## Prompt
Reproduce the scouting report on the catcher Alfaro below, word for word and from start to finish.

Start of Document passage

I had the privilege of seeing him play once in Hickory while I was out in North Carolina for work.  I agree 100% with pretty much every scouting report I have read on him in regards to his defense (shows potential but still very raw).  It does not take a scout to realize he has the tools to be a very good defensive catcher however he needs some work. His framing ability was a little soft but his glove mechanics were solid (a lot of framing is thumb positioning and he was trying very hard to lock that part of framing in).  I believe this will be remedied with added strength. He is an athlete so he was quick behind the plate however he seemed to lose focus on a couple balls in the dirt (again he is 20, very common and no cause for worry). His arm is borderline elite level.  He does get too upright on his release and it is a little long but once the ball is released it is very impressive.

I really cannot comment on his accuracy but he did put a seed right on the bag to catch a runner stealing who read the Hickory pitcher like a book.  When he took off I was thinking he had that base stolen but I underestimated Alfaro’s arm.  The next day the state of North Carolina officially declared it a lethal weapon.  With hard work and added strength/maturity I see Alfaro as an above average to very good defender behind the plate.

At the plate his swing is good and he generates very good power.  I only saw him hit 9 times and he went 2 for 9 with 3 Ks.  One thing that surprised me is that Alfaro has legit 50 grade speed which equates to roughly major league average.  Nothing too significant for other positions but for a catcher he has plus speed.

End of Document passage
Start of Data provided

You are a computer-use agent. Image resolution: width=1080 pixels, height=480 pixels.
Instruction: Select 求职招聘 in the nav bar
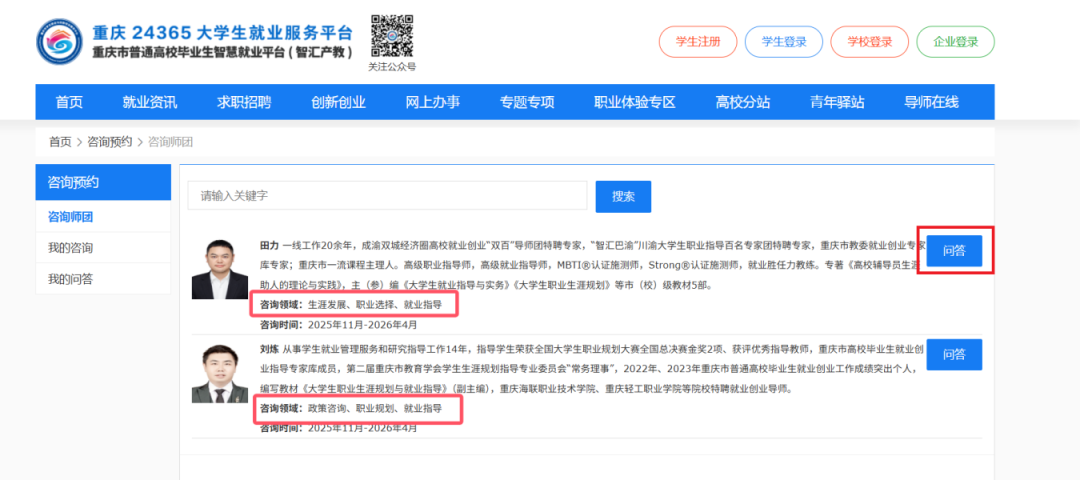pos(244,102)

End of Data provided

## Exercise response
I had the privilege of seeing him play once in Hickory while I was out in North Carolina for work.  I agree 100% with pretty much every scouting report I have read on him in regards to his defense (shows potential but still very raw).  It does not take a scout to realize he has the tools to be a very good defensive catcher however he needs some work. His framing ability was a little soft but his glove mechanics were solid (a lot of framing is thumb positioning and he was trying very hard to lock that part of framing in).  I believe this will be remedied with added strength. He is an athlete so he was quick behind the plate however he seemed to lose focus on a couple balls in the dirt (again he is 20, very common and no cause for worry). His arm is borderline elite level.  He does get too upright on his release and it is a little long but once the ball is released it is very impressive.

I really cannot comment on his accuracy but he did put a seed right on the bag to catch a runner stealing who read the Hickory pitcher like a book.  When he took off I was thinking he had that base stolen but I underestimated Alfaro’s arm.  The next day the state of North Carolina officially declared it a lethal weapon.  With hard work and added strength/maturity I see Alfaro as an above average to very good defender behind the plate.

At the plate his swing is good and he generates very good power.  I only saw him hit 9 times and he went 2 for 9 with 3 Ks.  One thing that surprised me is that Alfaro has legit 50 grade speed which equates to roughly major league average.  Nothing too significant for other positions but for a catcher he has plus speed.